Environmental Degradation

In the last two years, activities like mining of bauxite and its transportation by trucks to the refinery, installation of conveyor belts and construction of roads to top of the hill have already destroyed agricultural fields in Paikakupakhal, Hatimunda Tikiri, Jogiparitunda and several other villages in close proximity to the mining site. The police action against protesting villagers in Baphlimali Hill has shattered hopes of the people.

On this hilly terrain, continuous movement of trucks have led to soil erosion which has brought several houses closer to the edge of the slope. The company has already constructed its site office on two acres of patta land of Padman Nayak without payment. Chairman Birla’s assurances of ”generat(ing) new jobs” is meant to make working people homeless and jobless.

Several other villagers like Alekha Nayak, Ghunua Nayak and adivasis like Gurunath Jhodia, Trinath Jhodia and many others of the village have lost their dongar land (cultivable hilly land) due to mining. Agricultural land in the region is adversely getting affected and there is a loss of productivity due to soil erosion. Perennial streams are also dying.

But the Ministry of Environment and Forest’s report is silent on the environmental degradation caused by the activities of UAIL. The company submits a compliance report every six months, which routinely states, “adequate measures are being taken at the mining areas such as drainage system to catch precipitated water with adequate no. of check dams”. But none of the government officials ever visit the mining site to see if the company is complying with the norms, and even if they do visit on a rare occasion, they hardly ever consult with the villagers.

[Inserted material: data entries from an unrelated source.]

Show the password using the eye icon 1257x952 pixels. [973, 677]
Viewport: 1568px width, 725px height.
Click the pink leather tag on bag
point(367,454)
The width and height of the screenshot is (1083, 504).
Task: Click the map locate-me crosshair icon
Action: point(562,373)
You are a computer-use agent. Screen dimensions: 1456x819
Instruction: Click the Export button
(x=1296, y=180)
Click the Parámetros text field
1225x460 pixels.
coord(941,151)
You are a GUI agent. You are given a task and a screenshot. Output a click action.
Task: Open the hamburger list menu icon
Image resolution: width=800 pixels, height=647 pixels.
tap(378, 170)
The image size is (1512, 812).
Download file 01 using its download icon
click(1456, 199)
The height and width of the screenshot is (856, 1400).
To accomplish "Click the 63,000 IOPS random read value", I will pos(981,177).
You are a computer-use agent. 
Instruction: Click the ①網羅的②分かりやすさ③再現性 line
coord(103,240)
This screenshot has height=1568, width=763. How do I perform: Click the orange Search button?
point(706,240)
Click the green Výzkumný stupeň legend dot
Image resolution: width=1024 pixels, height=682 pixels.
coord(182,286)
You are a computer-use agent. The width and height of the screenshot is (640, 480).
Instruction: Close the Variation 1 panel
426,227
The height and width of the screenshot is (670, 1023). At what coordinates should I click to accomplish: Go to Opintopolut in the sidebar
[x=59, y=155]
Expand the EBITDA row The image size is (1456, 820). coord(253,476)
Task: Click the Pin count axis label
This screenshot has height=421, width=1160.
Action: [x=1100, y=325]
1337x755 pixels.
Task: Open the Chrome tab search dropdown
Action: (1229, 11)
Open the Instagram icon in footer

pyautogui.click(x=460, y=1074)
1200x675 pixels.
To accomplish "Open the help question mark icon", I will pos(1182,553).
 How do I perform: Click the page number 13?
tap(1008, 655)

Even the new government at the centre is silent on the entire issue.

The aluminum industry is campaigning for boosting consumption of  aluminum to tap the domestic market as well. They are making an effort to increase the per capita consumption of aluminum from 1.3 kg per annum to 10 kg by 2020, so that India could be number one in aluminum production. To achieve that target they will have to raise production from 1.6 to 1.7 mtpa to 10 mtpa by 2020 or 2025. And who would bear the consequences of an almost eight-fold increase in  production? It would be the people of Paikakupakhal and other villages in the vicinity of the project.